• [Study text]
==========
Unscrewing Shareholders

Courtesy : Daniel Fisher - Forbes

By throwing out the SEC's settlement with Bank of America, a New York judge raises ugly questions about securities fraud cases.


A federal judge in New York got his dander up about a practice that is routine in courts around the country: making shareholders pay twice for securities fraud.


In a blistering ruling released Monday, U.S. District Judge Jed Rakoff rejected a settlement between Bank of America ( BAC - news - people ) and the Securities and Exchange Commission over $5.8 billion in bonuses it paid to Merrill Lynch employees last year, allegedly without warning shareholders. In that settlement, BofA denied lying to shareholders but agreed to pay the SEC $33 million and to never do it again.

This struck Rakoff as unfair. Why should shareholders hand the government $33 million to settle claims that management hid information from them?


“To have the victims of the violation pay an additional penalty for their own victimization was enough to give the Court pause,” Rakoff wrote in an acid 13-page ruling.
==========
• [Information given]

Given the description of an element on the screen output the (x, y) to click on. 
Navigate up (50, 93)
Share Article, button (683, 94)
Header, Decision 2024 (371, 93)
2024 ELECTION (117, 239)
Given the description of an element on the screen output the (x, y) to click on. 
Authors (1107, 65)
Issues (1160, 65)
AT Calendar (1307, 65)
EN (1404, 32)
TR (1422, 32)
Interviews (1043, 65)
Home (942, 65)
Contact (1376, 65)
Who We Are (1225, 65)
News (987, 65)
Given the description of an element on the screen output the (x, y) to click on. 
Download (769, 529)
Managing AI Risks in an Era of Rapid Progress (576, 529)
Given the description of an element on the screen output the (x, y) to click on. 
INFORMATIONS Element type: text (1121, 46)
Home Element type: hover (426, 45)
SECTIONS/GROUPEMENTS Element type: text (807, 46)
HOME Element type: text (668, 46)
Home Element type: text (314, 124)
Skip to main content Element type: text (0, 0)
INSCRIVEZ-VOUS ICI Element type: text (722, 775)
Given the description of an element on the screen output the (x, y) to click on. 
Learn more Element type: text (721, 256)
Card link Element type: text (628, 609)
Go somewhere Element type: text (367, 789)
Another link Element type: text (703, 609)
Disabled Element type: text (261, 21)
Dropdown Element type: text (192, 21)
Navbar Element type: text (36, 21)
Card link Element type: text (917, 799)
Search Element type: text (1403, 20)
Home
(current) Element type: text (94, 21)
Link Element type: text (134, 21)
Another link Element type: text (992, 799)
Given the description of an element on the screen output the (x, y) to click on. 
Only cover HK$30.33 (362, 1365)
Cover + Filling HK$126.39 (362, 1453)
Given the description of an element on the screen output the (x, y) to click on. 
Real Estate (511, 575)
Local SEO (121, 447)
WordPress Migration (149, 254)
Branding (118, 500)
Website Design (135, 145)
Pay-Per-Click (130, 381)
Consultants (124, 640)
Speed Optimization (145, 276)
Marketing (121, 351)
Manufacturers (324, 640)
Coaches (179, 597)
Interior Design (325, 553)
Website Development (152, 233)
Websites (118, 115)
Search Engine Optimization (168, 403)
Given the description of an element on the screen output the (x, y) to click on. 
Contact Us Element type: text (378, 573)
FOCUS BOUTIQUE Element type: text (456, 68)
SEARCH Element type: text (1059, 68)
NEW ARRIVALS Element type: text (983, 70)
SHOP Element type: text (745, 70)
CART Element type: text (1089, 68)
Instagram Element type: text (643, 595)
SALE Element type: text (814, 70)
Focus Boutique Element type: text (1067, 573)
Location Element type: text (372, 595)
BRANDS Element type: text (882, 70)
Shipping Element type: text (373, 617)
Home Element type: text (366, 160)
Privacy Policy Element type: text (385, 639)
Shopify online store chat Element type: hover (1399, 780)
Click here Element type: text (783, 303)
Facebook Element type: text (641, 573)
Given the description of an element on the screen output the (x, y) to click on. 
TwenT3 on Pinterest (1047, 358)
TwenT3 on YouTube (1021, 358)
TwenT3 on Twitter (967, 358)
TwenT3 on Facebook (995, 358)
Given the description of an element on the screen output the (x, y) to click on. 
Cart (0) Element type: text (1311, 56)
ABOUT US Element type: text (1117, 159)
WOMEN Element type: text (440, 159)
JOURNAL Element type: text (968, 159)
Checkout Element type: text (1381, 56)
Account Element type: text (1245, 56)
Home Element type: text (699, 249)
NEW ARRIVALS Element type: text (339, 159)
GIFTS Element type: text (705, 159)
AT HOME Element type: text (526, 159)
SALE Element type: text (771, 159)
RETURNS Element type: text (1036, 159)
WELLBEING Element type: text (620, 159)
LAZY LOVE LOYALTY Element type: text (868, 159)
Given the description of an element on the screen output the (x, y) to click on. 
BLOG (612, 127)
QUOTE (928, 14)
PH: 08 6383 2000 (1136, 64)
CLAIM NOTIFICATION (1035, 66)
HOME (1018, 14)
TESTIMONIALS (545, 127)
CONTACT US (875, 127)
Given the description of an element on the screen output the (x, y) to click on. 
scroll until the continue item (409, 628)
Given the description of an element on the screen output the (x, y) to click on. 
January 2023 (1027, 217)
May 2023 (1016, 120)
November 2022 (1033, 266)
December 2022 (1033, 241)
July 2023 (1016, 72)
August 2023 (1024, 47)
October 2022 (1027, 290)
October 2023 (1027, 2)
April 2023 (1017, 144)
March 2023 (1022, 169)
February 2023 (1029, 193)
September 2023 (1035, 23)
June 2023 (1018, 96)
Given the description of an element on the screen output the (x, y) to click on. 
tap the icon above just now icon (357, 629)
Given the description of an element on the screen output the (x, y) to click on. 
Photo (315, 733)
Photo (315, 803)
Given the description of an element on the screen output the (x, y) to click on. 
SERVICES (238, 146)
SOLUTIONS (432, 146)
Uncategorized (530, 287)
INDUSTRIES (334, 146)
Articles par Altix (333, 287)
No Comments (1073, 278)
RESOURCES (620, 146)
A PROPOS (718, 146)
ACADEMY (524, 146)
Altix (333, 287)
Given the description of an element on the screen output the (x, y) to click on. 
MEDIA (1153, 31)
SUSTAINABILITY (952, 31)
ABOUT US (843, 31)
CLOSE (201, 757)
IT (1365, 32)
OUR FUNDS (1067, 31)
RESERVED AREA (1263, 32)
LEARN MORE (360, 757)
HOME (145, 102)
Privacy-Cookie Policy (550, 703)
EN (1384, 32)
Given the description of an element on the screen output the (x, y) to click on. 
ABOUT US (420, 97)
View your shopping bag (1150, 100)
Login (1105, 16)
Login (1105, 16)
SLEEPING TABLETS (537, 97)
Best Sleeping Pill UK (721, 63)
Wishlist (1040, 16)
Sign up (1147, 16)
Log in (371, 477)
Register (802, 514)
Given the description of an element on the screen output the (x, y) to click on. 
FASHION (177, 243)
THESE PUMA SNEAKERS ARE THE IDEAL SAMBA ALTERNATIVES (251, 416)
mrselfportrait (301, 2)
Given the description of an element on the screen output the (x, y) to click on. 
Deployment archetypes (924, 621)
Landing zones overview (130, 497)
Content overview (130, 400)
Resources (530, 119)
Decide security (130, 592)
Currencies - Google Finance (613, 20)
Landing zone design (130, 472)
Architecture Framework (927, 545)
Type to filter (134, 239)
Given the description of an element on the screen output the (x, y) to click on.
==========
• [Prompt A]
Write out the passage of the Bank of America settlement article starting with "By throwing out" and going on through "information from them?".
• [Prompt B]
Extend the Bank of America settlement article from the point where it stops.

• [Task response A]
By throwing out the SEC's settlement with Bank of America, a New York judge raises ugly questions about securities fraud cases.


A federal judge in New York got his dander up about a practice that is routine in courts around the country: making shareholders pay twice for securities fraud.


In a blistering ruling released Monday, U.S. District Judge Jed Rakoff rejected a settlement between Bank of America ( BAC - news - people ) and the Securities and Exchange Commission over $5.8 billion in bonuses it paid to Merrill Lynch employees last year, allegedly without warning shareholders. In that settlement, BofA denied lying to shareholders but agreed to pay the SEC $33 million and to never do it again.

This struck Rakoff as unfair. Why should shareholders hand the government $33 million to settle claims that management hid information from them?

• [Task response B]
The ironic part is this is exactly what happens in most securities fraud cases. A company’s stock price falls, the class-action lawyers file a complaint, and after months of expensive pretrial jousting, the parties settle with the company’s shareholders picking up the tab. The fact that insurance is often the source of the money doesn’t change things: Insurance companies aren’t charities--they collect those payouts by increasing rates.


The most egregious examples are so-called derivative suits, in which the class-action lawyers sue management, supposedly on behalf of the company itself. Settlements rarely come in the form of cash paid by human managers. They often consist of minor changes in the wording of corporate governance documents or pledges, like Bank of America's promise to the SEC never to do it again. Lawyers justify the settlements--which yield them cash fees--as helping to improve the quality of management.

I agree with the judge that the shareholders should not have to pay twice. The problem is that Ken Lewis was deceived, and when he tried to back out of the deal to buy Merrill-Lynch,


One California law firm, Robbins Umeda, seems to specialize in this sort of litigation. Coincidentally, its targets are sometimes the same companies being sued for shareholder fraud (a different type of claim, made by investors against the company) by another San Diego firm, Coughlin Stoia Geller Rudman & Robbins. (The founder of Coughlin Stoia, William Lerach, is in jail for paying plaintiffs to gain control of securities class-action cases.)

In the Bank of America case, Rakoff ridiculed the idea that the payment of shareholder money to the government would somehow make the bank a better company.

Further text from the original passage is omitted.